125 years of developments (a story of many dam failures)
Critical state soil mechanics (CSSM) developed from practical concerns of avoiding liquefaction failures of hydraulic fill dams in the early 20th century into a theory linking a soil’s void ratio to all aspects of its mechanical behavior during the late 20th century. However, there is a widely held perception that CSSM is an ‘over idealized’ construct put forward by Cambridge University which has no relevance to real engineering (see Wikipedia…) – and which leads some to advocate that CSSM should not even be taught. This talk considers the development of CSSM from a historical perspective, illustrating the simplicity of the underlying ideas, and the wide range of contributors, and which leads to a proper representation of soil behaviour in a formally generalized framework using the state parameter. This generalization works, with considerable detail, for clays to sands – and including residual soils. There is particular application to liquefaction, the cause of many dam failures (from Calaveros a century ago through to the recent failures of Fundao, Cadia, and Brumadinho).
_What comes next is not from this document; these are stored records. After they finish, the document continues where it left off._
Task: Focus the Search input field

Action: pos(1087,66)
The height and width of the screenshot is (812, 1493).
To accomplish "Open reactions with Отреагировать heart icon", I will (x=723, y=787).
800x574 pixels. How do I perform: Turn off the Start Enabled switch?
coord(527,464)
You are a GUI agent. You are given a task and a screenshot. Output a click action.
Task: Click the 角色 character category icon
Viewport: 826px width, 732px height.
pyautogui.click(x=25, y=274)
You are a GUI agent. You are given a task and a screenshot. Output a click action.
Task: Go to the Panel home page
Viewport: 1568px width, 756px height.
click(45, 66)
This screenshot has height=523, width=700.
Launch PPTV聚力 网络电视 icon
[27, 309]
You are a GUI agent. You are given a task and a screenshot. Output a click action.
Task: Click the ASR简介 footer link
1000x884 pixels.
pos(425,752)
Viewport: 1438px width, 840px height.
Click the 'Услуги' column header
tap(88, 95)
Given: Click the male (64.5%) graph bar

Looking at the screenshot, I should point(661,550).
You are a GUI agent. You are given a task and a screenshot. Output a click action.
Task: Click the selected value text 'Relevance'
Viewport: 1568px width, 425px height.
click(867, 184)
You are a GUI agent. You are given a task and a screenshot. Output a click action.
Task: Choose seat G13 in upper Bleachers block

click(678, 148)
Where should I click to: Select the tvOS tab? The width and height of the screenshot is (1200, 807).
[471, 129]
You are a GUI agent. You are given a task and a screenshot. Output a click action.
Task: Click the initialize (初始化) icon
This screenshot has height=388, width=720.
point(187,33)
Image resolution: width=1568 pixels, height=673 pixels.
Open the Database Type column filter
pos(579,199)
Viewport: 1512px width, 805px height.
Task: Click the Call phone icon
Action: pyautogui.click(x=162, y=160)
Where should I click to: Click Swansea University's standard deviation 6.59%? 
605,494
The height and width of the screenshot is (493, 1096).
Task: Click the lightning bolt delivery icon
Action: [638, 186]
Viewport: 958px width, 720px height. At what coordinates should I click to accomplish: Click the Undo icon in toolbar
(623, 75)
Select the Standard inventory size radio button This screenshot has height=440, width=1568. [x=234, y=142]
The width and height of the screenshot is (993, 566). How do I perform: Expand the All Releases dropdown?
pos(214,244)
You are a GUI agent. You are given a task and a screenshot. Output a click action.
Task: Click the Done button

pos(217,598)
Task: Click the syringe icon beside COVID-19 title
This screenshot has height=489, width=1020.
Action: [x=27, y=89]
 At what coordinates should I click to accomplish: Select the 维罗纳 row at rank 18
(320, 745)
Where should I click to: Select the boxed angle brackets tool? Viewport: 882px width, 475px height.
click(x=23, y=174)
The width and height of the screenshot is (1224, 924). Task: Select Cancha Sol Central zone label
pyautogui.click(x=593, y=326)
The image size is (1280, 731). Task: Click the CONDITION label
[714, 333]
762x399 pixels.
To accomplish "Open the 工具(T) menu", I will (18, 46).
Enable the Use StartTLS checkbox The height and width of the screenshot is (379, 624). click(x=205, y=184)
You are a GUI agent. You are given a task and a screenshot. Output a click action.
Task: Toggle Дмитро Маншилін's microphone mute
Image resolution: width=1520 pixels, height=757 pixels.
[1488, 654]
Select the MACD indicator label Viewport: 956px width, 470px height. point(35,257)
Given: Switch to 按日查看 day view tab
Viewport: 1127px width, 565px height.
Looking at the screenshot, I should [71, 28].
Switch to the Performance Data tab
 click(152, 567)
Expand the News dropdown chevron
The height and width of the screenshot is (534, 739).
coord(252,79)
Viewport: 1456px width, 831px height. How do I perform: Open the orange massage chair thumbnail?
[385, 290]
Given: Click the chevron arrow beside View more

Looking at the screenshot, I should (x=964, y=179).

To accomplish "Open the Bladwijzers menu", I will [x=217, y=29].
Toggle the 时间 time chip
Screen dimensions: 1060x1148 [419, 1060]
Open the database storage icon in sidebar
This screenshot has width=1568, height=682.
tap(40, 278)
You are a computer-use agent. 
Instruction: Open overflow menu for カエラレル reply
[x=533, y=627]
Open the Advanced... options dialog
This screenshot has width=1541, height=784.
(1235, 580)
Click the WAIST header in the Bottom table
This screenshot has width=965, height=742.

It is argued a causative factor in these failures was a lack of understanding of CSSM by both the engineers of record and their reviewers.
About the speaker
Mike is a registered Canadian professional engineer with some 40 years experience in offshore platforms, dams, ground improvement, and quantative risk assessment. Strongly influenced in his early years by Professors Bob Gibson, Alan Bishop, and Peter Wroth, Mike has pursued an interest in theoretical soil mechanics despite working as a consulting engineer. A keynote speaker/author at international conferences on liquefaction, hydraulic fill construction, engineering mechanics, and offshore construction, Mike has published some eighty papers (with more than 5000 citations) and is co-author of the influential book Soil Liquefaction: A Critical State Approach. An invited contributor to Geotechnique, the Canadian Geotechnical Society’s Fall/2012 Cross-Canada Lecturer, the 2014 Šuklje Lecturer, and the 2018 Jenning’s Lecturer, Mike was awarded a Telford Premium for geotechnical research in 2017.